> WORK REQUIRED: Please render the items as a two-column CSV with the columns instruction and response, one row per item, beginning at the line that has "The width and height of the screenshot is (1568, 694)." and stopping after the line that has "[x=229, y=247]". Put each item's text and its answer in one quoted field apiece, and turn any line breaks into spaces.

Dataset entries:
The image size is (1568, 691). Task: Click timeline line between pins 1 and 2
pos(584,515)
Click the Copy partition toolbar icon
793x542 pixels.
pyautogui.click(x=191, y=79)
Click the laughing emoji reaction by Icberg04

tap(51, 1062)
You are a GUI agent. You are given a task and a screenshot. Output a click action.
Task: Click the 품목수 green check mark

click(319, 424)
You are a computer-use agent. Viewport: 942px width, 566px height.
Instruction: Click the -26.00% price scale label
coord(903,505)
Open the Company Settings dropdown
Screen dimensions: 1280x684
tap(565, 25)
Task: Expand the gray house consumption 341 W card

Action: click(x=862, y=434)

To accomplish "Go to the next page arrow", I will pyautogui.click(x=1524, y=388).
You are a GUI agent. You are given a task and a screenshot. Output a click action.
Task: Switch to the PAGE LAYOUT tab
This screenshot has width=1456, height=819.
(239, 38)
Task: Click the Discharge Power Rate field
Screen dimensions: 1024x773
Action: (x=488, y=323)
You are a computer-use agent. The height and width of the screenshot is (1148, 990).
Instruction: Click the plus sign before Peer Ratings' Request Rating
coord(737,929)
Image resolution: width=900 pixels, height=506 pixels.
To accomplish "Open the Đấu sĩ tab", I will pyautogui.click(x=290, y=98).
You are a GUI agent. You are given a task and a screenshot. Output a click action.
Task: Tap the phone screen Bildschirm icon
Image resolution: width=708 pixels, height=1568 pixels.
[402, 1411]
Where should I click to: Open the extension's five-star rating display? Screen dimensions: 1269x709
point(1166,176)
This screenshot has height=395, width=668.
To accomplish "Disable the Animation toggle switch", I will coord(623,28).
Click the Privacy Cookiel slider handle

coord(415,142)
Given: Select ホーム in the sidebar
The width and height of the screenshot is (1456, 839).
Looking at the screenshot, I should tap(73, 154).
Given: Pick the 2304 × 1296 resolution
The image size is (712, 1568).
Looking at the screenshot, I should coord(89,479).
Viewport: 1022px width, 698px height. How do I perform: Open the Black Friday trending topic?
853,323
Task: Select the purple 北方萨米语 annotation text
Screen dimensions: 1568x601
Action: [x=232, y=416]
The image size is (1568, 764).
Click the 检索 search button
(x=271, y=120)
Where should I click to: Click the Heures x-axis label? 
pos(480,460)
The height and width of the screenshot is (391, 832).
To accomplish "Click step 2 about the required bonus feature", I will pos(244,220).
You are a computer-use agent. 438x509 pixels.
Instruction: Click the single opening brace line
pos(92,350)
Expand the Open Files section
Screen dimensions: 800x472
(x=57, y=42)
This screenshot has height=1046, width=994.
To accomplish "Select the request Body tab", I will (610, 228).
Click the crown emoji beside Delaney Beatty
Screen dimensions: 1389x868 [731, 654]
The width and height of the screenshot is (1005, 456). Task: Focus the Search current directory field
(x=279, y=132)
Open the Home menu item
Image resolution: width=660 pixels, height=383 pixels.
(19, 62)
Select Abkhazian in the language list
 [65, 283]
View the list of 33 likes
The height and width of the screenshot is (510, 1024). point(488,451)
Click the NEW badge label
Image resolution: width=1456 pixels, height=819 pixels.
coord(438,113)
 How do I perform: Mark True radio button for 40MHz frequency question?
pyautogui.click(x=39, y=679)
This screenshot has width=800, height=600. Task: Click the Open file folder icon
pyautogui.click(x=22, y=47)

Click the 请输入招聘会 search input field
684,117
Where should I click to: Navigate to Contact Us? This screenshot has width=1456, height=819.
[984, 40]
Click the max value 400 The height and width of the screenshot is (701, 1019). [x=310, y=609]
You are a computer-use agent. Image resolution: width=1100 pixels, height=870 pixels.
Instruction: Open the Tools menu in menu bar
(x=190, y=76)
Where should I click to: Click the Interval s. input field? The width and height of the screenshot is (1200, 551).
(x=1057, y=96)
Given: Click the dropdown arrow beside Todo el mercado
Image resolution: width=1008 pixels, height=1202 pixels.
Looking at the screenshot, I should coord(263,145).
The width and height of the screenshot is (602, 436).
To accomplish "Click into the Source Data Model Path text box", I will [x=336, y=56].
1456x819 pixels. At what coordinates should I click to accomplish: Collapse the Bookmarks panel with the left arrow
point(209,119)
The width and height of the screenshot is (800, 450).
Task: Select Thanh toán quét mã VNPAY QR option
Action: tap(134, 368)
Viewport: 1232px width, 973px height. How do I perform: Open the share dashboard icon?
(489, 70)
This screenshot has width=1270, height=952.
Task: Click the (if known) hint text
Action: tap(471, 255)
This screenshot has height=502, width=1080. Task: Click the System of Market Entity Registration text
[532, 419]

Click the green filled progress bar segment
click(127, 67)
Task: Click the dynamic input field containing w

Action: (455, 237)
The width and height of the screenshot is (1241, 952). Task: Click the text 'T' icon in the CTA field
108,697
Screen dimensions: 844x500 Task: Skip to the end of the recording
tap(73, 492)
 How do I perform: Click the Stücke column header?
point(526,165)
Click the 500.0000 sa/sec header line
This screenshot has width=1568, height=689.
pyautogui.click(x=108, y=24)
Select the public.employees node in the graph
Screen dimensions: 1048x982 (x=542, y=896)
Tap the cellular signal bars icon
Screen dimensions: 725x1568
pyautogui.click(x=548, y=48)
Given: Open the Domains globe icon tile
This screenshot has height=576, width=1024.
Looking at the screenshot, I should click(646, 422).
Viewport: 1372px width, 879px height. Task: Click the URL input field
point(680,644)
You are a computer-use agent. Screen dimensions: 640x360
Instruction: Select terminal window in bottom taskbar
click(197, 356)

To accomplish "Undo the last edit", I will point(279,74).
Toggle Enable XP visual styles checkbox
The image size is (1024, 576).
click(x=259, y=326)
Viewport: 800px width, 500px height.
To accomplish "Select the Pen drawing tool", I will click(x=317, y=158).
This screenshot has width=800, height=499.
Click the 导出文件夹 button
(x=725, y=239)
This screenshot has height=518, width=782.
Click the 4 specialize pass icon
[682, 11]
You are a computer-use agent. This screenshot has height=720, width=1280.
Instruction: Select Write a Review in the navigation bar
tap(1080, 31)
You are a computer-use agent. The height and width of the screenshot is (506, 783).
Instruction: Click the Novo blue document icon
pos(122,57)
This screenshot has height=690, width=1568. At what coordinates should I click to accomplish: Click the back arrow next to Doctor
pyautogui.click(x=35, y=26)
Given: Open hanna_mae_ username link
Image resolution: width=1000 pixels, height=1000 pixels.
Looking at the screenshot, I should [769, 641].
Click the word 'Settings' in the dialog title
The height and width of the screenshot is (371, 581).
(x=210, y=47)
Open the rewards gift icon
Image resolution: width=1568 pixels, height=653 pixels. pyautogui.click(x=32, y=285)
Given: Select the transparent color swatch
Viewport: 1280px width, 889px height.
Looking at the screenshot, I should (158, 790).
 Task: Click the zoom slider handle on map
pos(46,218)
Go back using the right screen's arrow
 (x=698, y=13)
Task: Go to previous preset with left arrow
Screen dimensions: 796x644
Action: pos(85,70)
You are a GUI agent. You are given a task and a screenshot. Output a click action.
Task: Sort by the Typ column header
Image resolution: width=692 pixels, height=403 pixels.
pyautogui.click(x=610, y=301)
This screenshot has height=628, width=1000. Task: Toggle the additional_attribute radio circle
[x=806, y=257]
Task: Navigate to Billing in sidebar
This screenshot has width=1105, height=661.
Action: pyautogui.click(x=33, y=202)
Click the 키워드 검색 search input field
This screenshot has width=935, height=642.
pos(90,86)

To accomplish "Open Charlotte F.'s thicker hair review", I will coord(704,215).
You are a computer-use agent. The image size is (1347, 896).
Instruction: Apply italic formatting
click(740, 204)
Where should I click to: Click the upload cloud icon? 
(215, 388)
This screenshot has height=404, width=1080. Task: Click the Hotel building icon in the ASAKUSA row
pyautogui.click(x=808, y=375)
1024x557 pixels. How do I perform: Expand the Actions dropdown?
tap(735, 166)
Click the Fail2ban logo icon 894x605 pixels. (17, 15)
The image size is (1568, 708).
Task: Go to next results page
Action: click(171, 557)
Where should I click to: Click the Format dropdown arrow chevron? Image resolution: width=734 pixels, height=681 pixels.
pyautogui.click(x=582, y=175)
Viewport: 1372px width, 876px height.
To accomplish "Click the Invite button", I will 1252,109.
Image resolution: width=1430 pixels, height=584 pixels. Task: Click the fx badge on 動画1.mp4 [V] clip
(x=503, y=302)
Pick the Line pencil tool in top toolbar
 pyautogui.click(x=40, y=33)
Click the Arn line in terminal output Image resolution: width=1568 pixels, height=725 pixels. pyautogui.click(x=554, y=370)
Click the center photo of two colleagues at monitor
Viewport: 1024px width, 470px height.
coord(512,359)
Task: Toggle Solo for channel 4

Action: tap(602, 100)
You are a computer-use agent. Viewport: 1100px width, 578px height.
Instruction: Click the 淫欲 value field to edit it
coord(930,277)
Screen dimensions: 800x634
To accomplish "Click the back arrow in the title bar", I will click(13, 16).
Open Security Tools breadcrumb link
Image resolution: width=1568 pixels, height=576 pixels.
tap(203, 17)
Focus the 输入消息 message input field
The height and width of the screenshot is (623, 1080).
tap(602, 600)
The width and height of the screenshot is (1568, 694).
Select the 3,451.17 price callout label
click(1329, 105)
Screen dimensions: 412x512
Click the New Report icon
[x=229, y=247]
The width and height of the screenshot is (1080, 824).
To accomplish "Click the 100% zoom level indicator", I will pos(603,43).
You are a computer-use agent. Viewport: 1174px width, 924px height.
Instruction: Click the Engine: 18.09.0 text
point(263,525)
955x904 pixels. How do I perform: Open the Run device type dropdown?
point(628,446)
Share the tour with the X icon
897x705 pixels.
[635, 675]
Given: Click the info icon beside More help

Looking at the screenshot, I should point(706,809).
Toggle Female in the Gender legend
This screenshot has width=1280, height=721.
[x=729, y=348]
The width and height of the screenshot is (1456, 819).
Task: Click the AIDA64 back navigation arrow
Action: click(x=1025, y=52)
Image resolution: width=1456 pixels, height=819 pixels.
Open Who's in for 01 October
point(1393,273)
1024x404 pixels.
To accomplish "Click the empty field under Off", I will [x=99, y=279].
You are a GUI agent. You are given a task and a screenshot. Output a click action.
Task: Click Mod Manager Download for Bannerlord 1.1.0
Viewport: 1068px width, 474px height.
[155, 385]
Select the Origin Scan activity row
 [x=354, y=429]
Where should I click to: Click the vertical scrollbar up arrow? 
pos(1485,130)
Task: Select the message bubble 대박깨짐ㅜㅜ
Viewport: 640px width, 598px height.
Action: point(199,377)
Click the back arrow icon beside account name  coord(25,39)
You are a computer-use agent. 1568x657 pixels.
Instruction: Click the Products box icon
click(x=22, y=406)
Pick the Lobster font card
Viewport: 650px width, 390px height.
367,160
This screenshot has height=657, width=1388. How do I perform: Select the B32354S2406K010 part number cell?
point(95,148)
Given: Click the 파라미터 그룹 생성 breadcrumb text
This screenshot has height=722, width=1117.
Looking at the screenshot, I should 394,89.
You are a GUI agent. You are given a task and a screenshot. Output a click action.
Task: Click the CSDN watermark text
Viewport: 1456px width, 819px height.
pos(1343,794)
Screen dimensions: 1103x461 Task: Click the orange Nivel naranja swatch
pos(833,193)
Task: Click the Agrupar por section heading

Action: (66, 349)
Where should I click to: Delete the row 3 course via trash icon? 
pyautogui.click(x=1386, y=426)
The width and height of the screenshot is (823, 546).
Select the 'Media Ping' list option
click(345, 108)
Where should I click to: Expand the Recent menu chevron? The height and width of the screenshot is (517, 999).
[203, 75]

> ANSWER TO THE EXERCISE:
instruction,response
"The width and height of the screenshot is (1568, 694). Select the 3,451.17 price callout label","click(1329, 105)"
"Screen dimensions: 412x512 Click the New Report icon","[x=229, y=247]"